EXERCISE INSTRUCTIONS | Please answer from the contemporary architecture article: which kind of line does contemporary architecture more often choose over the straight line?

(STUDY TEXT begins)

5 things to discover about Contemporary Architecture

Contemporary Architecture is usually defined as the architecture of the present day. It is based on a principle that is shared by all those who practice it: the desire and the will to design and build things that are different from what was done in the past and what is usually done today. Contemporary architecture aims to break away from the processes and ways of thinking that have become standard. It is innovative.

Here are 5 things to discover about contemporary architecture:

  1. Form: All we need to do is to look around to see that the dominant line in architecture is the straight line. Contemporary architecture tends to distance itself from this habit by opting more often for curved lines, instead. In some cases, a building is entirely designed around curved lines. In other cases, both curved and straight lines are used in the same building.

  2. Composition of Volumes: The use of curved lines also makes it possible to create spaces that are not simply cubes, as is the case with straight lines. So, in contemporary architecture, one sees building with rounded shapes. When contemporary architecture does make use of straight lines, meaning that the unit of volume is a cube, it attempts to assemble these cubes in surprising ways so as to create a distinctive composition of volumes. As rounded shapes do, this composition also allows for the creation of interior living spaces with unusual layouts. If you aren’t shy about flaunting your difference and if you like the idea of living in a nonstandard living space, contemporary architecture is for you.

  3. New Materials: Another feature of contemporary architecture today is the use of new materials for both the interior and the exterior. Traditional materials like glass, wood, brick, and metals are preferred. Plants also have their place within contemporary architecture, particularly on roofs, but also, increasingly, on the walls. If you have a green thumb, you can take advantage of this trend towards revegetation and grow a vertical garden; for example, by growing climbing tomato plants all over a wall.

(STUDY TEXT ends)
(SUPPLIED ENTRIES begins)

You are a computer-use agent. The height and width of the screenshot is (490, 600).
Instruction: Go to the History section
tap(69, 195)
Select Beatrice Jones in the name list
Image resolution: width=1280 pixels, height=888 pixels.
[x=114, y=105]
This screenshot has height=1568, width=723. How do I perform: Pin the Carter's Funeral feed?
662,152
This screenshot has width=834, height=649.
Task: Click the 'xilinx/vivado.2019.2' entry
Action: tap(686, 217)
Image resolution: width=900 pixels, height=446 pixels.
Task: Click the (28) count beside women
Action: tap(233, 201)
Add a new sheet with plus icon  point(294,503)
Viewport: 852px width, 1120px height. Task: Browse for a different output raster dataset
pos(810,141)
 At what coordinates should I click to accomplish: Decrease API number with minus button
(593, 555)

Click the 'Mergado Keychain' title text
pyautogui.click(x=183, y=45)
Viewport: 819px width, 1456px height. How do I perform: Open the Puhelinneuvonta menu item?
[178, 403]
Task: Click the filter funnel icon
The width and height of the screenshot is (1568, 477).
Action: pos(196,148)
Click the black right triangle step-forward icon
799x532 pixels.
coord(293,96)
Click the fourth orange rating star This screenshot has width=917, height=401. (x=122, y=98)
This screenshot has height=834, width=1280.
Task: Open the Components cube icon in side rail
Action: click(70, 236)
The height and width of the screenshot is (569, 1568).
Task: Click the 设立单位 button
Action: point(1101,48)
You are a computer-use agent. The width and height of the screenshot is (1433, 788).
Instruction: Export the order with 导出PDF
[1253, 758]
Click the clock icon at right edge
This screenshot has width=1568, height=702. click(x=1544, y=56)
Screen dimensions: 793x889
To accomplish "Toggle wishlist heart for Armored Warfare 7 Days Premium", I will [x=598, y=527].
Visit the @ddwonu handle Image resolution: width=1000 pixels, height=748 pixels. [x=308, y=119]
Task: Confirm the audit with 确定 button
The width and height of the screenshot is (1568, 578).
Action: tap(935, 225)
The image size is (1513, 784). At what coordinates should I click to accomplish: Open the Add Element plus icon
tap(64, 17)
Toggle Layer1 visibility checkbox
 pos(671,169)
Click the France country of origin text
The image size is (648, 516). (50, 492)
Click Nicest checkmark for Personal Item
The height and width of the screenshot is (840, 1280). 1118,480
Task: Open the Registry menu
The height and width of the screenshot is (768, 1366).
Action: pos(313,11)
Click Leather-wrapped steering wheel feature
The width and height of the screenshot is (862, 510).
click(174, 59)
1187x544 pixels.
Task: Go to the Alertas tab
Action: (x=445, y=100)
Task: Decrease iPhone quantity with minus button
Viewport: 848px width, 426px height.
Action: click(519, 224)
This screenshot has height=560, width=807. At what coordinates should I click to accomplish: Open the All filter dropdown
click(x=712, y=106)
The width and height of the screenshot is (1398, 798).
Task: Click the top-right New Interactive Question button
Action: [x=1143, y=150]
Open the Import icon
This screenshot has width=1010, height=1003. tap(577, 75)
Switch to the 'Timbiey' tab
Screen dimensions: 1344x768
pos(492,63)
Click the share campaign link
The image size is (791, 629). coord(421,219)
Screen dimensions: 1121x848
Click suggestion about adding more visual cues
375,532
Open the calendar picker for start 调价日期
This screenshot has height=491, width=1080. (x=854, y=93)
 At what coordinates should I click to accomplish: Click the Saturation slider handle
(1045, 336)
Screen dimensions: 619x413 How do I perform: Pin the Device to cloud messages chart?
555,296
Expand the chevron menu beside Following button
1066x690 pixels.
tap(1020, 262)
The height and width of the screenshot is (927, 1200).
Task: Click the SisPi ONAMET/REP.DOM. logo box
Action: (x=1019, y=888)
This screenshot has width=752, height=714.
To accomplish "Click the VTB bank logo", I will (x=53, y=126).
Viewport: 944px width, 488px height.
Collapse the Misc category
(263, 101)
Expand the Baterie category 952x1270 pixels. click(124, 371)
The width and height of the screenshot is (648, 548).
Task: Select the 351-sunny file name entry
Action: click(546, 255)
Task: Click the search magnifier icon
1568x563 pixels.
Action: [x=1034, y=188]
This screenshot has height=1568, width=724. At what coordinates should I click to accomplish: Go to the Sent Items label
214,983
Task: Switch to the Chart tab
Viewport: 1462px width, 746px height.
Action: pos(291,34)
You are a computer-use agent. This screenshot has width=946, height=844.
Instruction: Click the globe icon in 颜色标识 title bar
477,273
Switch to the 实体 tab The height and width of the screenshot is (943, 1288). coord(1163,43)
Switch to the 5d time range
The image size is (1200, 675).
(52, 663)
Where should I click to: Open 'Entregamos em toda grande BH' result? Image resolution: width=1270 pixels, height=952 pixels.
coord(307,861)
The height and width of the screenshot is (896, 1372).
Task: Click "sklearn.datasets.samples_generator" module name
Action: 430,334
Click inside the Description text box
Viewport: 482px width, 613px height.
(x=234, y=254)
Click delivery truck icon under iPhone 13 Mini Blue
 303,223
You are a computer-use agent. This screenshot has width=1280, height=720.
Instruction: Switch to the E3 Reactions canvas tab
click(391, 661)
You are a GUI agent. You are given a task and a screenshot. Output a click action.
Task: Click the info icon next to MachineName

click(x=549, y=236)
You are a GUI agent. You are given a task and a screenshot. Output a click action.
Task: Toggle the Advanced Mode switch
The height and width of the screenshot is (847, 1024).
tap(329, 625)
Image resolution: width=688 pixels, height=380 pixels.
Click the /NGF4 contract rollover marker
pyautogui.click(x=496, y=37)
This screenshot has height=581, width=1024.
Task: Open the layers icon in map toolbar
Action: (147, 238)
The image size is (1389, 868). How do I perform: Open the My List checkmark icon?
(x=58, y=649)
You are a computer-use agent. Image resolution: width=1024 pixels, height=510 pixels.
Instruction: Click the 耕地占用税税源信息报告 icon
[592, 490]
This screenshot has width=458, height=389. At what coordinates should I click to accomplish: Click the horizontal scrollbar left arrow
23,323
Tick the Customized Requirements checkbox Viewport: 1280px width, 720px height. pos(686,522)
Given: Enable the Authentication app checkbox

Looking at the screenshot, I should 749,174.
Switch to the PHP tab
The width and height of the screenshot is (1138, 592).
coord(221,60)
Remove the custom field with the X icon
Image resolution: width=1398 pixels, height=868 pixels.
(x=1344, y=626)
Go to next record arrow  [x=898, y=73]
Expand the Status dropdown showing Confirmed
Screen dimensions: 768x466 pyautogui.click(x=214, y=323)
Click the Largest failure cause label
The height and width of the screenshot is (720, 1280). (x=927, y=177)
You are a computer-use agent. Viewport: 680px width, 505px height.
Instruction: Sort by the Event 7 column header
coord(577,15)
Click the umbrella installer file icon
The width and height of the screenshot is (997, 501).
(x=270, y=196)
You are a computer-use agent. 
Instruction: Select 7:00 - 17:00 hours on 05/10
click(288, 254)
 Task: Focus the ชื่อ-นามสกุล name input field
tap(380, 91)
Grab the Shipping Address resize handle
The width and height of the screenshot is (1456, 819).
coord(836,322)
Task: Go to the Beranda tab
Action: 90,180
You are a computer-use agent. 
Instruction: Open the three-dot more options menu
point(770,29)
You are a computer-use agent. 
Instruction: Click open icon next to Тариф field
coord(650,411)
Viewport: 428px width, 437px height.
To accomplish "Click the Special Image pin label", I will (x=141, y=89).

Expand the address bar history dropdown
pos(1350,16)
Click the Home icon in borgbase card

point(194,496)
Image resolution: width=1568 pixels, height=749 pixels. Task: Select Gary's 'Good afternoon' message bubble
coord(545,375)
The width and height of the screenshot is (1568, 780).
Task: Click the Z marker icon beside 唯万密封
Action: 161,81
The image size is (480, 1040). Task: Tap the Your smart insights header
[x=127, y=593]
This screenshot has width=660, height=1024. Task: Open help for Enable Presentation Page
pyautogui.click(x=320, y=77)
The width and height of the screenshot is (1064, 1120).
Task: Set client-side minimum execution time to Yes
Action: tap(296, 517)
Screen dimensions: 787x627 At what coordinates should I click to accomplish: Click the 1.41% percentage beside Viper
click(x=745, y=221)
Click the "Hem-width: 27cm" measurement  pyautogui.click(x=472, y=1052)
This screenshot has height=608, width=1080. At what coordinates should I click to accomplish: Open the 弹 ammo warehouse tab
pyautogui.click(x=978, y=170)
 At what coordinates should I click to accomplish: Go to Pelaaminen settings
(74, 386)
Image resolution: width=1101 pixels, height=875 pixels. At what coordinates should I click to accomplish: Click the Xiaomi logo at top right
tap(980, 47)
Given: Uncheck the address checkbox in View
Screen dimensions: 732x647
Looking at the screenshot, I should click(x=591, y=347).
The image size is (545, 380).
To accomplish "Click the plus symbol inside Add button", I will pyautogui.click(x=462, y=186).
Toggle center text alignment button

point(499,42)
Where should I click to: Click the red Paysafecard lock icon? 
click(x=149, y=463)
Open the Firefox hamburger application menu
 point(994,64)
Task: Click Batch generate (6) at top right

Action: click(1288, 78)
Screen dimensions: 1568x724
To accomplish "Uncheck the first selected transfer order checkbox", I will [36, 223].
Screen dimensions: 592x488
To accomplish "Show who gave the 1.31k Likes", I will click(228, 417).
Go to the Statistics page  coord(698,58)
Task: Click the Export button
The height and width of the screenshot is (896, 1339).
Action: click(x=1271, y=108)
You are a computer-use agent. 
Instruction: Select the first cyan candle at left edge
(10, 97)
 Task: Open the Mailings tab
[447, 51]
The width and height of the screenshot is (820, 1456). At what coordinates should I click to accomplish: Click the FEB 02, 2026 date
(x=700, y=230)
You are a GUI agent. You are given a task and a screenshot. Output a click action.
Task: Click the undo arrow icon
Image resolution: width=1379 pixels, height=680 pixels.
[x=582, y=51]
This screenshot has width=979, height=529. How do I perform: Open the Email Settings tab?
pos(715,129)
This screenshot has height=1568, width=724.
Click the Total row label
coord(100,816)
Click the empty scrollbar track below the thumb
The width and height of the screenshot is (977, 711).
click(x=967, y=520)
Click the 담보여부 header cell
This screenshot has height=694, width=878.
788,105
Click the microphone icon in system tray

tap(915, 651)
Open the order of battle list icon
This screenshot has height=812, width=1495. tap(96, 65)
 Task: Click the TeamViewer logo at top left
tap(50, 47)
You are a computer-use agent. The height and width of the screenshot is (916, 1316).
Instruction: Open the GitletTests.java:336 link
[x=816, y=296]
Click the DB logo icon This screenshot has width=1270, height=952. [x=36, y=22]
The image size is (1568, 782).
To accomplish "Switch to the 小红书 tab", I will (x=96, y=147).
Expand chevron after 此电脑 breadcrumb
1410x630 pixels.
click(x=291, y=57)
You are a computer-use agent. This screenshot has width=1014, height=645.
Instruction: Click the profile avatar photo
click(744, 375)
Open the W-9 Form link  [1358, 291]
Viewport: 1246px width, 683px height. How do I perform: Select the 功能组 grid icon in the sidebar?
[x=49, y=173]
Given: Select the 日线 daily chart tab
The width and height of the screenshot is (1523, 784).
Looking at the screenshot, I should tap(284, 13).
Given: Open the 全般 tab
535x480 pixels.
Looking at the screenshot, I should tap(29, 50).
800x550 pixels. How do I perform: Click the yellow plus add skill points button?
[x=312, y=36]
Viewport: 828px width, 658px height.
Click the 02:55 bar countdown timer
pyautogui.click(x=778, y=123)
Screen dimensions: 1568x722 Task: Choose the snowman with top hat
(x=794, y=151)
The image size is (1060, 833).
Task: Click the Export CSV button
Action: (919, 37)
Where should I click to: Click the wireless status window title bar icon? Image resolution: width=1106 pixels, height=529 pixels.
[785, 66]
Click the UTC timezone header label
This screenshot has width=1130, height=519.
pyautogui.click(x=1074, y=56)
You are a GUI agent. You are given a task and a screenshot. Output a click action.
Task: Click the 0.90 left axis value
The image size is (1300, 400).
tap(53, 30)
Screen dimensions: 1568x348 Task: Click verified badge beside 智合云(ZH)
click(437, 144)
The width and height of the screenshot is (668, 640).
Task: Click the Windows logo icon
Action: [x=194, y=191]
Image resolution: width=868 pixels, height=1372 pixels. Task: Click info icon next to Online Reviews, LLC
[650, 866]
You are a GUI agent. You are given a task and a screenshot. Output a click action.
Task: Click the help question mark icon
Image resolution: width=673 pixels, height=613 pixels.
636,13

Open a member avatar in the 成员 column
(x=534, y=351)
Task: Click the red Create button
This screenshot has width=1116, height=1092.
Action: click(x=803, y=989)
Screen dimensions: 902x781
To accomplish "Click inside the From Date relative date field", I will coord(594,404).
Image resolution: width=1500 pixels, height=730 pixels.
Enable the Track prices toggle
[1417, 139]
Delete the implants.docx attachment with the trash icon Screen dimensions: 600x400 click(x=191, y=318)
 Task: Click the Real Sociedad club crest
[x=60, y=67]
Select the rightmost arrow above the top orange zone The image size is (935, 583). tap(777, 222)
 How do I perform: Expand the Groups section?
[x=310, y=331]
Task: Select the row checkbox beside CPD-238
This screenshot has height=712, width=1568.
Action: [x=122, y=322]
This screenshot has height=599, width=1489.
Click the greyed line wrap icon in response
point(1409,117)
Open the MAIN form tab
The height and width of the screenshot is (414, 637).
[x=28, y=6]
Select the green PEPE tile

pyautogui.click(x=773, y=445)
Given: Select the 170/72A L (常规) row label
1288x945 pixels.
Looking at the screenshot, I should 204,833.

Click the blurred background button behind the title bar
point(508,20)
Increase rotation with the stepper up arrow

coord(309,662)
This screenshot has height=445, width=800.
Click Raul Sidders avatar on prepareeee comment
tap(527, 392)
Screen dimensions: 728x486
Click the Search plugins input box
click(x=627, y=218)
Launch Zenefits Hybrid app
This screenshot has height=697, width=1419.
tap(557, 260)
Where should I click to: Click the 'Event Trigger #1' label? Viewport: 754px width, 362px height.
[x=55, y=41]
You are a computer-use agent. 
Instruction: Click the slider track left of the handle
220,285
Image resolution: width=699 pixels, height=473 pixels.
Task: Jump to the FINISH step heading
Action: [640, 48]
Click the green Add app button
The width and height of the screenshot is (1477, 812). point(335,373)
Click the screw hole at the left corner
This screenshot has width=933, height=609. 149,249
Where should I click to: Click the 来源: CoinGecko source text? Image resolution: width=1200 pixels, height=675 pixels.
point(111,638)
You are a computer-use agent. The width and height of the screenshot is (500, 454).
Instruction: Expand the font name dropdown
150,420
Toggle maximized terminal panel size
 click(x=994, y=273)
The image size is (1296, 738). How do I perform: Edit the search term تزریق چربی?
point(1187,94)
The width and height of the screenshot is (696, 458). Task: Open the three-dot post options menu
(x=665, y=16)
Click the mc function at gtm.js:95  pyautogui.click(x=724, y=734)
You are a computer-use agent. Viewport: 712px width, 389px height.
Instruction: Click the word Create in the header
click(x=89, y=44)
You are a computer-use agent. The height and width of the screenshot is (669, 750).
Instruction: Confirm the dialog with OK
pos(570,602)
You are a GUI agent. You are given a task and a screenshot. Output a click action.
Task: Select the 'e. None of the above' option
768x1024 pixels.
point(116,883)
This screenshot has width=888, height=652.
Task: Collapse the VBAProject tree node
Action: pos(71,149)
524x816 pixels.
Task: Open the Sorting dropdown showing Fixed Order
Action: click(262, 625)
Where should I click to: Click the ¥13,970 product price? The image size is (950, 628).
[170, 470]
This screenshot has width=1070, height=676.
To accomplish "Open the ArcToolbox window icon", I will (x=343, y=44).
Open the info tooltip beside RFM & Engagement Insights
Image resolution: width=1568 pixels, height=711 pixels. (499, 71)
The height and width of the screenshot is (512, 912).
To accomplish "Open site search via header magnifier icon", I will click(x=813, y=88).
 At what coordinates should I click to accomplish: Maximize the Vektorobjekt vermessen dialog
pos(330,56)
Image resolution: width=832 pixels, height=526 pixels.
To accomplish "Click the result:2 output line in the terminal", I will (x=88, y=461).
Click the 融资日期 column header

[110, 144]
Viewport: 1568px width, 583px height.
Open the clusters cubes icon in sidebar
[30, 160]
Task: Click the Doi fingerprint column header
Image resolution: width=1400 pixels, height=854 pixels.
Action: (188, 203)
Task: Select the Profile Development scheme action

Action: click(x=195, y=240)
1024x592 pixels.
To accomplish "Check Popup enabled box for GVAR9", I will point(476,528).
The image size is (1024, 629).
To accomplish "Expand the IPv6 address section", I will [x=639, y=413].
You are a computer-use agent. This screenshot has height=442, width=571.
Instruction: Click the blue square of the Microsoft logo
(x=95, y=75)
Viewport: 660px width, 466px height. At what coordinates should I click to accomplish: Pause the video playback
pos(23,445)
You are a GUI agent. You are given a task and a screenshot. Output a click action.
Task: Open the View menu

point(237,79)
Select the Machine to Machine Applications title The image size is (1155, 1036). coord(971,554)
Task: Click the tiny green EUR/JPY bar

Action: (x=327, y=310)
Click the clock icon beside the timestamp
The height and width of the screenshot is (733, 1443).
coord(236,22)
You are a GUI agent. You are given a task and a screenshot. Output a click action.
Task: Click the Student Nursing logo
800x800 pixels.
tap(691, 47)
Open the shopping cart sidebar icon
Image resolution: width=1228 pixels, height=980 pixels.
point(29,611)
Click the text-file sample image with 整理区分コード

(SUPPLIED ENTRIES ends)

ANSWER BOX | Curved lines.